Amoretta squinted at the last couple of pages.

"I'm not entirely sure that these qualify?"

Lillet sighed again and dropped the reports back on the table.

"Yeah, I got a little careless at the end, I was going so fast. I just want to get this over and done with so I can actually start practicing magic. I want to do something with my skills, and I feel like I'm just taking all the apprentice exams from the Magical Society and the Tower all over again! Some of this work I could do in my sleep."

"...That explains the floor," Gaff muttered as he dunked the mop into the bucket of soapy water, then set it to a particularly stubborn blue stain. He had to put some elbow grease into it, pushing down hard with the mop and using more force than usual. Possibly he should have used less force and more care, however, because the backswing caused the mop handle to smash through a glass flask full of viscous green material. Said material oozed out of the broken flask and out onto the workbench.

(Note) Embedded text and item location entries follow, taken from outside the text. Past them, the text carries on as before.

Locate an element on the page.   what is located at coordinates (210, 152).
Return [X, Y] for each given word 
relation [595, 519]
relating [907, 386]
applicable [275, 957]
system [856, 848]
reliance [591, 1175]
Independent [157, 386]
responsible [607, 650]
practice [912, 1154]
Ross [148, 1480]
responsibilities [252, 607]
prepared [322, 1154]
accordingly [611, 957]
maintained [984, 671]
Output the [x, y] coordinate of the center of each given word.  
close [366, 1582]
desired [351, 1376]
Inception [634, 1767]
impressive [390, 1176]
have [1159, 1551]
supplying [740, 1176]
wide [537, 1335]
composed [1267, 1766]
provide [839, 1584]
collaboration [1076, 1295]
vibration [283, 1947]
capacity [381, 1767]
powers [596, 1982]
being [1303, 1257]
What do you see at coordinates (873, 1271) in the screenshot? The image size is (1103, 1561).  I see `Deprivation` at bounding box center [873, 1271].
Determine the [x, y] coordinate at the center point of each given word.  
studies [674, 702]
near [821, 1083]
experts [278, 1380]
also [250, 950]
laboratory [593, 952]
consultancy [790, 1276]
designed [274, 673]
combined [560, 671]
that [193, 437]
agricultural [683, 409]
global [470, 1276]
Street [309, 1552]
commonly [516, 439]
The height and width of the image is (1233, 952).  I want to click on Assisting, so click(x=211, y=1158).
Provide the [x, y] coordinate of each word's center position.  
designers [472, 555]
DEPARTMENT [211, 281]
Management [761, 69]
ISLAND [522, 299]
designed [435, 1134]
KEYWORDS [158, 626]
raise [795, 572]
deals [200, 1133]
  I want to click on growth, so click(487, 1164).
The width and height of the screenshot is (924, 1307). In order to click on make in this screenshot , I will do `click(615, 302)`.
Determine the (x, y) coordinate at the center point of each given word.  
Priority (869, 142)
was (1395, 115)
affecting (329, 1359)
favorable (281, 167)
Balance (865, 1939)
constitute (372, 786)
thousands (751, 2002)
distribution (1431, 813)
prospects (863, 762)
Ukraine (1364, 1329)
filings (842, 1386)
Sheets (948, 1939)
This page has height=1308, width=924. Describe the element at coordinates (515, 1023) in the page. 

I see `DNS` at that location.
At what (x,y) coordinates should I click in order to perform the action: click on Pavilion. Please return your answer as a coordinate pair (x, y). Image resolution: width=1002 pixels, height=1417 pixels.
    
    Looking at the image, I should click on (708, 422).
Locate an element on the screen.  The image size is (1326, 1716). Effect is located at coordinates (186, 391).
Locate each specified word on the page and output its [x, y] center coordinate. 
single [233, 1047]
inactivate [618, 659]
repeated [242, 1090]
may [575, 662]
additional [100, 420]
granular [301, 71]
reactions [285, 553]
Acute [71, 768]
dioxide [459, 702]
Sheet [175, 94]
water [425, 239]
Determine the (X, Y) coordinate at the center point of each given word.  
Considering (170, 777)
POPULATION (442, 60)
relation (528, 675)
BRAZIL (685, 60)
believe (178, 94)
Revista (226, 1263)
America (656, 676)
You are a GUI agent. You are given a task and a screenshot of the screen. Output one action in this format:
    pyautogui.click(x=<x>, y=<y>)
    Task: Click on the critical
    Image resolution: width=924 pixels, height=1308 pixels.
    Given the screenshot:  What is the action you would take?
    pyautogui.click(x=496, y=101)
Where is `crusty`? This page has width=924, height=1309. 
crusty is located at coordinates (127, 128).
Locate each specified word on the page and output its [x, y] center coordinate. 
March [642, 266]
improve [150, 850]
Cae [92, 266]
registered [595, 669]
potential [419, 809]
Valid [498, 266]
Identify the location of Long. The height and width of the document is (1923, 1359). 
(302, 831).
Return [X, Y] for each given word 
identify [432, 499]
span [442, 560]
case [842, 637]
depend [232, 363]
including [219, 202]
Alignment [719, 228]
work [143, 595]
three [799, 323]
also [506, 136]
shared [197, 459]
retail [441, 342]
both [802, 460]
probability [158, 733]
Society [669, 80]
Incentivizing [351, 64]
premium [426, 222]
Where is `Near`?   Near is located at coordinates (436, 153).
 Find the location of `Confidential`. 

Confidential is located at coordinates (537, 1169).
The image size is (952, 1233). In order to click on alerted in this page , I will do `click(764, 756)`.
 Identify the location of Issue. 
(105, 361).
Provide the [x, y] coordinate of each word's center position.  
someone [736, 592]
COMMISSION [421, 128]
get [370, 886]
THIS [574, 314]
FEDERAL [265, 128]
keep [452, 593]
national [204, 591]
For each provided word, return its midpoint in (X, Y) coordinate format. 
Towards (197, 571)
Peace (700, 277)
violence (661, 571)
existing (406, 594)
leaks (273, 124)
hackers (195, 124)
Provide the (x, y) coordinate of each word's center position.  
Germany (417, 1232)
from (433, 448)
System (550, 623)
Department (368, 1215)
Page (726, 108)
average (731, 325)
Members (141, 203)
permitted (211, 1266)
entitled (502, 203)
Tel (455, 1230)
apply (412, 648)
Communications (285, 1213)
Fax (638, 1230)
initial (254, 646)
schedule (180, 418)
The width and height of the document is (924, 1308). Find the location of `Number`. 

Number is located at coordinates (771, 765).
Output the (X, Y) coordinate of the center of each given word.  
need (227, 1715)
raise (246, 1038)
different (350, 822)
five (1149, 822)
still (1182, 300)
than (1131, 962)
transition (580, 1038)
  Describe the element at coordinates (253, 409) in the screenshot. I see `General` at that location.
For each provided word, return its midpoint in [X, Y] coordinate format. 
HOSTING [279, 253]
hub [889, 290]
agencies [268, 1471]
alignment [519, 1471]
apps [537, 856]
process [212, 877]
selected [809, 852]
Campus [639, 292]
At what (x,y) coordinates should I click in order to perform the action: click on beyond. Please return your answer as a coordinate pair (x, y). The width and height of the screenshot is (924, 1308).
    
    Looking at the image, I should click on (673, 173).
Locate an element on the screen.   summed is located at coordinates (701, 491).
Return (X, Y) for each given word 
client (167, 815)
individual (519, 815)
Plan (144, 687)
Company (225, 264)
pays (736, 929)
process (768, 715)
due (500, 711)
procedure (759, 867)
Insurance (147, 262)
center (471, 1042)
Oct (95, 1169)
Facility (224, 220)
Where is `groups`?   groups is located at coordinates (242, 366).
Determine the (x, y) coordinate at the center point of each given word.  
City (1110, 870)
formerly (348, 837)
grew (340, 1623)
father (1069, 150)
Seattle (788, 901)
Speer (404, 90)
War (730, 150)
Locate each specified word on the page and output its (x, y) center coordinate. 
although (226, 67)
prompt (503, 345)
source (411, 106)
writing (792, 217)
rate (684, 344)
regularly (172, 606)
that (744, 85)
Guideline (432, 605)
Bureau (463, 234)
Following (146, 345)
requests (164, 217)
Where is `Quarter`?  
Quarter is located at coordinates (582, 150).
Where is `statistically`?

Then, since it was actually an animated blob, it began to ooze its way across the workbench towards the cauldron where it had been created. It crawled up the side and settled peaceably down into the pot.

"A self-cleaning mess. I like that," Gaff decided.

"Not exactly," Amoretta said, running her fingertip over the workbench. The blob itself hadn't stayed around, but it had left behind a gooey trail of greenish slime.

"Hey, I don't suppose that the 'magician cleans up her own workspace' rule covers this?" he asked hopefully.

"That doesn't seem fair. And Lillet is going to have enough trouble dealing with her experiment report," Amoretta pointed out, picking up the sheaf of papers, across which the blob had crawled, leaving them thoroughly smeared with sticky goo.

"If you ask me, this is a win. I mean, if she hands it in like that, nobody's going to be criticizing her penmanship."

~X X X~

A/N: This story was originally done for deathcurse's first-year-at-the-Royal-House-of-Magic challenge at Exiled to the Couch; the prompt I received was "sticky."